Sistemin her alanında bir çete, bir tarikat almış başını gidiyor. Sorsan bunlar tekil, bireysel kötülükler gibi lanse ediliyor ama işin gerçeği bugün sistemin kendini örgütlediği rantçı politikaların yansımasından başka bir şey değildir. Bugün her yerde, alanda, çetelerin sayısı hızla artıyor, “tahliye çetesi”, “tutuklatma çetesi”, “ihale çetesi”, “işe alım çetesi”, “mülakat çetesi”, “sınav çetesi”, “futbol çetesi”, “medya çetesi”, “istatistik çetesi”, “maden çetesi”, “turizm alanlarını talan etme çetesi”, “SGK çetesi” ve daha nicelerine son olarak eklenen “yenidoğan çetesi”…
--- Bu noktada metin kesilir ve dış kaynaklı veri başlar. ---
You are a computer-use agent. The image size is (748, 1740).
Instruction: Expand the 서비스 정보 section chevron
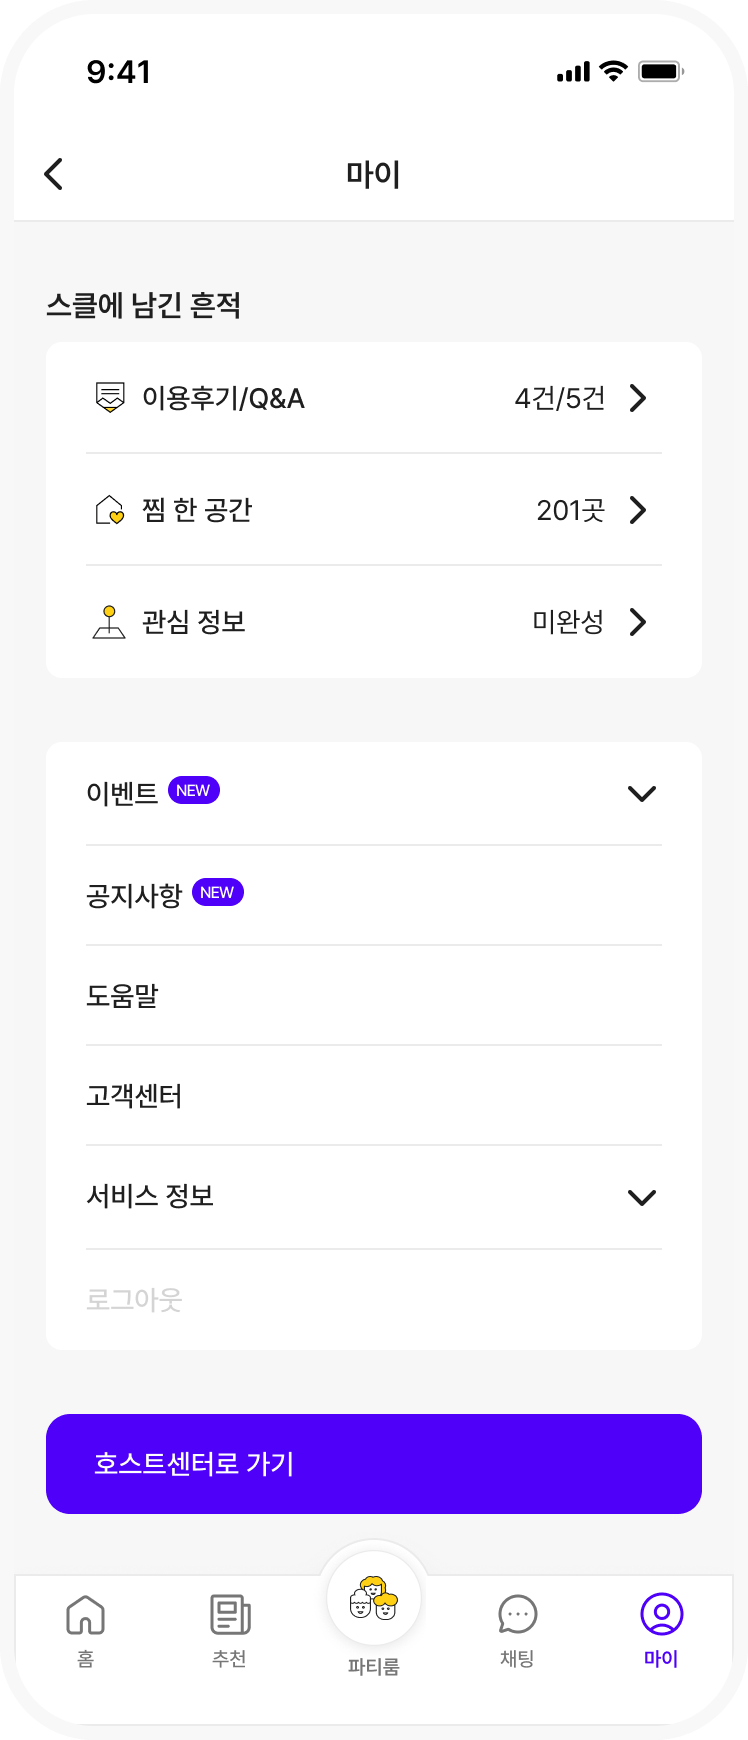(641, 1197)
Tüm bu çetelerin sorumlusu 22 yıldır bu ülkeyi yönetenlerdir. “Sağlıkta Dönüşüm” adı altında sağlık sistemini sermayenin rant alanına çevirenler, sağlığa erişimi tamamen kar odaklı bir karaktere yoktular. ‘Yenidoğan Çetesi’, sağlık sistemi içerisinde yer alan ne tek çete ne de son çetedir. Sağlık bakanlarının ülkenin en büyük özel hastane sahipleri olması ve bu çeteyle ilişkileri de durumu gözler önüne seriyor zaten.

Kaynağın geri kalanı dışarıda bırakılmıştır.